Figura Maryi została kupiona w Fatimie w 2017 roku w setną rocznicę objawień.
- W końcu odniosłem wrażenie, że był to cios diabła w Najświętszą Maryję Pannę właśnie wtedy, gdy poświęciliśmy Ukrainę i Rosję Jej Niepokalanemu Sercu – powiedział ksiądz, odnosząc się do ogólnoświatowego aktu poświęcenia, który miał miejsce 25 marca.

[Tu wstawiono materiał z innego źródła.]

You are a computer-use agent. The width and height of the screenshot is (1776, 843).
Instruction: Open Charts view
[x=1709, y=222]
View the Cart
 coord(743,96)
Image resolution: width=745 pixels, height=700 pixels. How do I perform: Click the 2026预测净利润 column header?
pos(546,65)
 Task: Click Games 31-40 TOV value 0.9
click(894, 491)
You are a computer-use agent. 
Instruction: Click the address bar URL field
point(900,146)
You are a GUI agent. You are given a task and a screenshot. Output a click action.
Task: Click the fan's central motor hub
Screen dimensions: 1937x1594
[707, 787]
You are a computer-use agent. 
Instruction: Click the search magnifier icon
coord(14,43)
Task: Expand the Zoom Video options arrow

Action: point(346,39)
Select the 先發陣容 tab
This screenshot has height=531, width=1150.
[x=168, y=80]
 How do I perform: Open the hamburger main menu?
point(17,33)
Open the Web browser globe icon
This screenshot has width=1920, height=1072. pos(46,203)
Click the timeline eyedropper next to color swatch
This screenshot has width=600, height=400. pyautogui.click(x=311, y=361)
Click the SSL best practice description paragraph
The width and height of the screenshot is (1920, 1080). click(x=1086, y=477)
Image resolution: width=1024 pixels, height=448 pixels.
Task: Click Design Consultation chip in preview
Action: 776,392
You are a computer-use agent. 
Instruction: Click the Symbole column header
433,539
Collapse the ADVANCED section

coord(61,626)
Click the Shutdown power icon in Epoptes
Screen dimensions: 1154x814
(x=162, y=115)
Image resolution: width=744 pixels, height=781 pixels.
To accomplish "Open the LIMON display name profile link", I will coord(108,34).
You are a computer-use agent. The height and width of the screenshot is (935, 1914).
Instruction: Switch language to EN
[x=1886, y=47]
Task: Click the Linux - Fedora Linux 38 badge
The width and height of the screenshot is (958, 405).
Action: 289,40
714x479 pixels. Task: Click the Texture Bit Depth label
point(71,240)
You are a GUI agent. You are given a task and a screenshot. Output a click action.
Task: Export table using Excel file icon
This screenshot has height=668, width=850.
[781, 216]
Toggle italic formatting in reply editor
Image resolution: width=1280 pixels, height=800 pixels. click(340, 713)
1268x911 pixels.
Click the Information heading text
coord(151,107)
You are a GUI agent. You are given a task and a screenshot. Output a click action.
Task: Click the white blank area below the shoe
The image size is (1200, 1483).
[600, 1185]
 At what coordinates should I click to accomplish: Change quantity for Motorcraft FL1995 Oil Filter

Zło potrafi tylko niszczyć
- Nie jestem skłonny do przedstawiania rzeczy w tak nadprzyrodzonych kategoriach, ale ta sprawa wydała mi się bardzo dziwna. Podstępny diabeł, kiedy przegrywa, co może zrobić? Tylko niszczy – stwierdził ks. Mikhalkiv.
Księża i studenci ewakuowali się z seminarium tuż po inwazji Rosji na Ukrainę. Schronienie znaleźli w sąsiedniej diecezji kamienicko-podolskiej. Powrócili na miejsce jakiś czas później wraz z księdzem rektorem. Rosyjska rakieta trafiła w budynek seminarium niszcząc garaż.
„Po konsultacjach z wojskiem ukraińskim grupa przybyła do seminarium stwierdziła, że placowkę zajęli żołnierze rosyjscy. Kiedy się wycofali, zabrali ze sobą wszystko, co uznali za wartościowe, w tym monstrancje, Biblię ze zdobioną pokrywą i kielich, którego używał Jan Paweł II podczas odprawiej Mszy św. w Kijowie 24 czerwca 2001 r.” – podaje catholicnewsagency.com.
Rosjanie zniszczyli figurę Maryi rozbijając jej głowę. - Co ciekawe, twarz Matki Boskiej została zachowana – powiedział ks. Mikhalkiv. - Zacząłem już zbierać niektóre kawałki, jestem pewien, że je odbudujemy. Będzie to dla nas szczególny znak – dodał rektor seminarium.